Au matin du 17 septembre 2015, après la proclamation du putsch à la télévision nationale, l’ex chef de corps dit avoir constaté que plusieurs éléments du RSP étaient en ville avec des matériels roulants et des armes sans aucune autorisation.

Pour son honneur, il dit avoir envisagé démissionner de son poste de chef de corps du RSP qu’il occupait depuis seulement deux semaines avant les événements à savoir depuis le 1er Septembre 2015.

Mais il aurait été dissuadé selon ses dires par des promotionnaires que sont le Lieutenant-colonel Damiba et le Capitaine Abdoulaye Dao « pour sa sécurité », mais surtout par le chef d’Etat-major Général des Armées de l’époque, le Général Pigrenooma Zagré.

« Le Général Zagré m’a dit de rester pour les aider à trouver une solution à la crise », a-t-il affirmé pour démontrer sa fidélité à la hiérarchie militaire et non aux putschistes.

A partir de ce moment, le Commandant Abdoul Aziz Korogo dit avoir œuvré jusqu’au désarmement pour faire rentrer les hommes du RSP à la caserne, car des morts qui étaient déjà enregistrés en ville, leur étaient attribués.

« J’ai regroupé les officiers du RSP, je les ai instruits d’user de toutes leurs influences pour que tout le monde rentre avec les moyens du corps sortis sans autorisation » a-t-il déclaré.

Malgré ses efforts appuyés par ceux de ses officiers, le Commandant Abdoul Aziz Korogo a déclaré que beaucoup de soldats et sous-officiers étaient toujours dehors, ignorant les ordres.

Face à cela, il aurait rendu compte à son supérieur hiérarchique, le colonel-major Boureima Kéré, chef d’Etat-major particulier du président du Faso et proposé que le Général Gilbert Diendéré vienne au camp personnellement pour inviter les soldats à rentrer.

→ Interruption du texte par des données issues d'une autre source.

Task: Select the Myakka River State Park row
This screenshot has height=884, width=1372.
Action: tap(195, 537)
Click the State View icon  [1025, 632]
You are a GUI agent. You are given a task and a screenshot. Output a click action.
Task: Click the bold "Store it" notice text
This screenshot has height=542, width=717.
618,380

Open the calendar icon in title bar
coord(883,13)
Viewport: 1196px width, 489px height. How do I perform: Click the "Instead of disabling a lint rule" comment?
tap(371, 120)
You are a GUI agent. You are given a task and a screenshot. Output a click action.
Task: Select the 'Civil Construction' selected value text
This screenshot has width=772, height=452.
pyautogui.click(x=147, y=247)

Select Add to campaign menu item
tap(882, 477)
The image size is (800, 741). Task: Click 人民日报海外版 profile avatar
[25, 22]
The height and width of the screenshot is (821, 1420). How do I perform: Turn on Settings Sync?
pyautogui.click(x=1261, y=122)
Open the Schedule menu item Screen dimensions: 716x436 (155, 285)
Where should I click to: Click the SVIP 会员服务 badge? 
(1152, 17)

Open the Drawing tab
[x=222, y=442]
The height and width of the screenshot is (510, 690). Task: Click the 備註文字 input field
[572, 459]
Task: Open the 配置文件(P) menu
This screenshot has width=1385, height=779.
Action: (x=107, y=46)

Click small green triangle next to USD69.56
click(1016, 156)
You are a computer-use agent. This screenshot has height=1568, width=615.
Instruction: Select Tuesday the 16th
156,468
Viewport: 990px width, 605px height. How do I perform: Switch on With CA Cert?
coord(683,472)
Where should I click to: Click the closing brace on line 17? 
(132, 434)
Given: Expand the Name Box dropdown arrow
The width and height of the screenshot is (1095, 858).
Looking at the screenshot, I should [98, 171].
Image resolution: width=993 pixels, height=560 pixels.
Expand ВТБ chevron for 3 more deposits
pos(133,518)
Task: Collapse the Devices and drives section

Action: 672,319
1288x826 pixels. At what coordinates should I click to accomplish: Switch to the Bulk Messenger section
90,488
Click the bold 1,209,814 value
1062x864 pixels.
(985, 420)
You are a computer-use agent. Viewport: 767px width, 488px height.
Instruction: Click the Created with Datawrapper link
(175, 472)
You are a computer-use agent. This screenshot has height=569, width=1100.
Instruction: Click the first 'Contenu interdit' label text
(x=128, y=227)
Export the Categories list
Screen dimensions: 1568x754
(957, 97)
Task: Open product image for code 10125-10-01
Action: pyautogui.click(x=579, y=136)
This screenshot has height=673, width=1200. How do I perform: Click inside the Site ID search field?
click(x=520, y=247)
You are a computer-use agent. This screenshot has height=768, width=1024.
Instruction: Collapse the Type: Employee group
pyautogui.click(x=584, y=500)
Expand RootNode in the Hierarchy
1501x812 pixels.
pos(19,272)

Une proposition acceptée par le colonel-major Kéré, a-t-il expliqué, car le Général Gilbert Diendéré est effectivement venu au camp dans la matinée du 18 septembre pour inviter les soldats à quitter la ville pour rentrer au camp.

Le Commandant Abdoul Aziz Korogo a également affirmé que conformément aux missions du RSP, il a pris des dispositions pour assurer la sécurité des présidents de la CEDEAO venus à Ouagadougou durant la période sensible du putsch.

Pendant qu’il s’évertuait à ces tâches, le Commandant Abdoul Aziz Korogo dit avoir appris dans la journée du 21 septembre 2015, que des troupes d’autres garnisons se mobilisaient pour descendre sur Ouagadougou pour affronter les putschistes.

Des troupes qui avaient à leur tête le commandant Evrard Somda, patron de l’Unité spéciale d’intervention de la Gendarmerie nationale (USIGN).

Le commandant Evrard Somda est en fait un promotionnaire de même classe que le Commandant Abdoul Aziz Korogo.

Tous deux étaient des anciens élèves au Prytanée militaire de Kadiogo (PMK), dirigé à l’époque par l’ex secrétaire général du ministère de la Défense, le colonel-major Alassane Moné.

C’est donc sur instruction du colonel-major Alassane Moné que ses deux anciens élèves vont se rencontrer pour trouver une solution pacifique eut égard à leur passé, a déclaré le Commandant Abdoul Aziz Korogo.

Les deux commandants se rencontrent donc dans la journée du 21 septembre 2015 au camp Général Aboubacar Sangoulé Lamizana et s’accordent sur trois points.

Il s’agit de la libération du Premier ministre Yacouba Isaac Zida (qui était toujours détenu au camp Naba Koom), de l’acceptation par toutes les Forces de se mettre sous les ordres du Chef d’Etat-major Général des Armées (CMGA) et de la réforme du RSP.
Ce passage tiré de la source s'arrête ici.